Directions » Every line below between the one holding "The width and height of the screenshot is (1281, 726)." and the one holding "Click 前插入 in", inclusive, should be copied exactly, and no other line.
####
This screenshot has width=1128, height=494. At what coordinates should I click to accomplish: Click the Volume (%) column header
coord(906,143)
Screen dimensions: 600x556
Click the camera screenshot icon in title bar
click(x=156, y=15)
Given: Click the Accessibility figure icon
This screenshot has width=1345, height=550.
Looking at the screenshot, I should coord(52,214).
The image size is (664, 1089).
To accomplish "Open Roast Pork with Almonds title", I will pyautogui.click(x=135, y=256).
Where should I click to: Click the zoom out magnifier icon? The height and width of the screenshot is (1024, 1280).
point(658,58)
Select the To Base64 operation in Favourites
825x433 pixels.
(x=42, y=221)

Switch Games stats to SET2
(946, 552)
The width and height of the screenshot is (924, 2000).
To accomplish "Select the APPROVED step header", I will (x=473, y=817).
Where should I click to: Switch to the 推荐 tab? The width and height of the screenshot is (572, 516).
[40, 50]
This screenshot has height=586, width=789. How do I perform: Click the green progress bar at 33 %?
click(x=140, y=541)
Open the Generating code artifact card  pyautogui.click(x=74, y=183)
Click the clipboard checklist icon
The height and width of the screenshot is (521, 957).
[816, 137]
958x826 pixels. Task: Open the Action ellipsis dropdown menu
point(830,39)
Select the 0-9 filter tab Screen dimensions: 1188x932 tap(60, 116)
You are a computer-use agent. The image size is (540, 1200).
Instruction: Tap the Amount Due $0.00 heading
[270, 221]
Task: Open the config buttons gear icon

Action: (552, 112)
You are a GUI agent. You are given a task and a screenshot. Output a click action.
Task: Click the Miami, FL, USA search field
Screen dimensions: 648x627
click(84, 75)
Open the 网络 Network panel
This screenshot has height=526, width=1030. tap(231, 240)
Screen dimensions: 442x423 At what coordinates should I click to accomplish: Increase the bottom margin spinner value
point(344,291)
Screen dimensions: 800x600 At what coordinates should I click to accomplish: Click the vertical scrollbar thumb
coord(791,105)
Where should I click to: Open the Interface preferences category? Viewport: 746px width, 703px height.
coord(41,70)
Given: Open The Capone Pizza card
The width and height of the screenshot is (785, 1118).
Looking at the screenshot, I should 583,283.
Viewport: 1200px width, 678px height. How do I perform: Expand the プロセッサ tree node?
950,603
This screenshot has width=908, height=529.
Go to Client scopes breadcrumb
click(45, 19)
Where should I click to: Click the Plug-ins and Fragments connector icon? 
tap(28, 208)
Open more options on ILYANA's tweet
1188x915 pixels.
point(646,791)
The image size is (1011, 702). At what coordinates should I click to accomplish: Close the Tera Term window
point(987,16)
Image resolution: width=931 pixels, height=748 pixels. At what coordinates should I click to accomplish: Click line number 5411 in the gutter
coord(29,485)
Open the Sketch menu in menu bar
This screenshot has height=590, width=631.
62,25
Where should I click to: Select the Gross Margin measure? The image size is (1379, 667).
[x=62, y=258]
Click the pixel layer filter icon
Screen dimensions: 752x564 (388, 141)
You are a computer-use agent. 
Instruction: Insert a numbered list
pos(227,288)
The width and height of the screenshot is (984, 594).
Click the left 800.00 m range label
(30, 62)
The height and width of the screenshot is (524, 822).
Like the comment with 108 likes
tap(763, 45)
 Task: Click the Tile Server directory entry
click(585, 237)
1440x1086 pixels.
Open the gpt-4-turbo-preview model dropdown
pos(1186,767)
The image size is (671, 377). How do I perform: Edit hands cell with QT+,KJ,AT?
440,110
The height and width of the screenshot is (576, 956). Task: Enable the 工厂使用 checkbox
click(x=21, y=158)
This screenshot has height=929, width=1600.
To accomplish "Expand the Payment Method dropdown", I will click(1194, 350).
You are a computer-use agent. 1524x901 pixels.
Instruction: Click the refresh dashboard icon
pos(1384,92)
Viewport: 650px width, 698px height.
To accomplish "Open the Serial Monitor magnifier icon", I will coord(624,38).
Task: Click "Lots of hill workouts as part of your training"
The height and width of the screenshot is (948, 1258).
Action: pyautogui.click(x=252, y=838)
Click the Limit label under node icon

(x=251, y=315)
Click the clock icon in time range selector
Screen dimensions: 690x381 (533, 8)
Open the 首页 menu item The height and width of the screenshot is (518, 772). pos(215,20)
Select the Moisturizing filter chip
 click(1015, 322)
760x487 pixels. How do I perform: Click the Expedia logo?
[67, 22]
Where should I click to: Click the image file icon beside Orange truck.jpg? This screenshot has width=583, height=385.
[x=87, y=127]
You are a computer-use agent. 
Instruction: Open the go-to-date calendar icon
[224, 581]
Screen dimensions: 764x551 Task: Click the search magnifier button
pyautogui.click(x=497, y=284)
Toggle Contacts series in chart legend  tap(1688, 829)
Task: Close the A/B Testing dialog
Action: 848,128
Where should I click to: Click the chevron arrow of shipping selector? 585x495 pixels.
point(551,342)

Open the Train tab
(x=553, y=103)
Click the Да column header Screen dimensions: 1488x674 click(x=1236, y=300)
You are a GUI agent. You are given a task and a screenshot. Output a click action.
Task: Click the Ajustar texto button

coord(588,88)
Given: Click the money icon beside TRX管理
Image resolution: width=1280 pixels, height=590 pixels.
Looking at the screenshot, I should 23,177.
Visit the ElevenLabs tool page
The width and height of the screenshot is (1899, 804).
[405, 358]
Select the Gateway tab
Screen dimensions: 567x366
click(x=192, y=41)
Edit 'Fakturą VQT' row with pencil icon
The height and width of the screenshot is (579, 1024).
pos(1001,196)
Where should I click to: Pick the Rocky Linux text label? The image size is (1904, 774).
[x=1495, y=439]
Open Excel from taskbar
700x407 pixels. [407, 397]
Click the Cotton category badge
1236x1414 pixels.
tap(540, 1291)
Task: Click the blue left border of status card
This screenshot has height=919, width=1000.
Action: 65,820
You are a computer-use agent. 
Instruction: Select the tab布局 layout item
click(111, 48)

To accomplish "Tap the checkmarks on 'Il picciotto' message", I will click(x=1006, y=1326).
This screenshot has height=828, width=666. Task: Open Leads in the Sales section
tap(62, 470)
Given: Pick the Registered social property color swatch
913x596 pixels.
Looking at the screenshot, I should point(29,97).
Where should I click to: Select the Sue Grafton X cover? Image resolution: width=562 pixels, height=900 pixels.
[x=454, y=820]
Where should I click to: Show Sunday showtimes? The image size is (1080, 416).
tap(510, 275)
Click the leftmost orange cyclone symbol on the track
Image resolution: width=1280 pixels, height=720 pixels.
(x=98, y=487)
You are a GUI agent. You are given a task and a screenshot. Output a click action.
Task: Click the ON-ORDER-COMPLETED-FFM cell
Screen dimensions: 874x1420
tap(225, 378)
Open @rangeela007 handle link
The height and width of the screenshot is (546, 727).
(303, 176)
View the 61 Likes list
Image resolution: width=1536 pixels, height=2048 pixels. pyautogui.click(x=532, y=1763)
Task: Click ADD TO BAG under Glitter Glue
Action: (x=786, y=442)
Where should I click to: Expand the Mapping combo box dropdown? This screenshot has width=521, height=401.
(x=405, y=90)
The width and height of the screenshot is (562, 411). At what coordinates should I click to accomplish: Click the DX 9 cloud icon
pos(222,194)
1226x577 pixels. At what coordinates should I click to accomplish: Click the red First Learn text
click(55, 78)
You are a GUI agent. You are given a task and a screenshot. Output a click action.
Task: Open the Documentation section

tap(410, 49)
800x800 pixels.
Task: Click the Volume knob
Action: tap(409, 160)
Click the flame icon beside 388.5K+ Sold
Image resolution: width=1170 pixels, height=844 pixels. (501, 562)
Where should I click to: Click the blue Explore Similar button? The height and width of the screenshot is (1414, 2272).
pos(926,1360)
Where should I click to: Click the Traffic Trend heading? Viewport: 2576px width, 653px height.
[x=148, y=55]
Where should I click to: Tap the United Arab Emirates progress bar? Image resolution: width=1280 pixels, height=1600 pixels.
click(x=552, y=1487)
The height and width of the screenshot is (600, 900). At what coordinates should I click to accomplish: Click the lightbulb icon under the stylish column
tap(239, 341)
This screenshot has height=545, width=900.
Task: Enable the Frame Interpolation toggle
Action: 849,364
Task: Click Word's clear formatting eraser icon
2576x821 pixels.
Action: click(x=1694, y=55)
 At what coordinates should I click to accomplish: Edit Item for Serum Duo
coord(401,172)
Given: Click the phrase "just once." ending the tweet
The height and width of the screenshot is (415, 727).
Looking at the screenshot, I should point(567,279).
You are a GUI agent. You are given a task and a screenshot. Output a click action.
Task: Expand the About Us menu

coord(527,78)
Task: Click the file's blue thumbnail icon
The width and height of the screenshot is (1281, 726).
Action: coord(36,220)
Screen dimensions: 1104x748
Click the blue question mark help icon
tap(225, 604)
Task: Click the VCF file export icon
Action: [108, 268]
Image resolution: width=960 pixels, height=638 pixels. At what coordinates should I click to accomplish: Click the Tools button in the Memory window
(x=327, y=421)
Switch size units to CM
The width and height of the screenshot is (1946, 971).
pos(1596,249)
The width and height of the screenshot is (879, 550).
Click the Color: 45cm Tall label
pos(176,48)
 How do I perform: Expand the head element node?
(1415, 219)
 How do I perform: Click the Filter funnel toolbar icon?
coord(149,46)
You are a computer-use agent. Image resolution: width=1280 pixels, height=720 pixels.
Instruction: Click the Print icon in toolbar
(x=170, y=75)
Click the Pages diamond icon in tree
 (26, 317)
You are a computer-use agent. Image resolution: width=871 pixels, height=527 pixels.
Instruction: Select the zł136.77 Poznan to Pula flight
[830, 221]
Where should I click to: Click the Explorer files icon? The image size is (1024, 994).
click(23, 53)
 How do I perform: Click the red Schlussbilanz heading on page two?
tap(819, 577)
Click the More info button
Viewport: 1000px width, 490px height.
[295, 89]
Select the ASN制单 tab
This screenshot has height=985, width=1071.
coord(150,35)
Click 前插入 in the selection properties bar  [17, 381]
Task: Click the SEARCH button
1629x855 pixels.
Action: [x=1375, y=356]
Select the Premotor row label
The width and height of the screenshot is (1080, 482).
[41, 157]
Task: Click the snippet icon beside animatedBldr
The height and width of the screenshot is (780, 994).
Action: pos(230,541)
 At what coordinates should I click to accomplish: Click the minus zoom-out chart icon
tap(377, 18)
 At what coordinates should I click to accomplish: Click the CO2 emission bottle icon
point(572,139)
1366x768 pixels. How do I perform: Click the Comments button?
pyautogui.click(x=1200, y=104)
####
Answer to this task »
The width and height of the screenshot is (1281, 726).
Action: coord(36,220)
Screen dimensions: 1104x748
Click the blue question mark help icon
tap(225, 604)
Task: Click the VCF file export icon
Action: [108, 268]
Image resolution: width=960 pixels, height=638 pixels. At what coordinates should I click to accomplish: Click the Tools button in the Memory window
(x=327, y=421)
Switch size units to CM
The width and height of the screenshot is (1946, 971).
pos(1596,249)
The width and height of the screenshot is (879, 550).
Click the Color: 45cm Tall label
pos(176,48)
 How do I perform: Expand the head element node?
(1415, 219)
 How do I perform: Click the Filter funnel toolbar icon?
coord(149,46)
You are a computer-use agent. Image resolution: width=1280 pixels, height=720 pixels.
Instruction: Click the Print icon in toolbar
(x=170, y=75)
Click the Pages diamond icon in tree
 (26, 317)
You are a computer-use agent. Image resolution: width=871 pixels, height=527 pixels.
Instruction: Select the zł136.77 Poznan to Pula flight
[830, 221]
Where should I click to: Click the Explorer files icon? The image size is (1024, 994).
click(23, 53)
 How do I perform: Click the red Schlussbilanz heading on page two?
tap(819, 577)
Click the More info button
Viewport: 1000px width, 490px height.
[295, 89]
Select the ASN制单 tab
This screenshot has height=985, width=1071.
coord(150,35)
Click 前插入 in the selection properties bar  [17, 381]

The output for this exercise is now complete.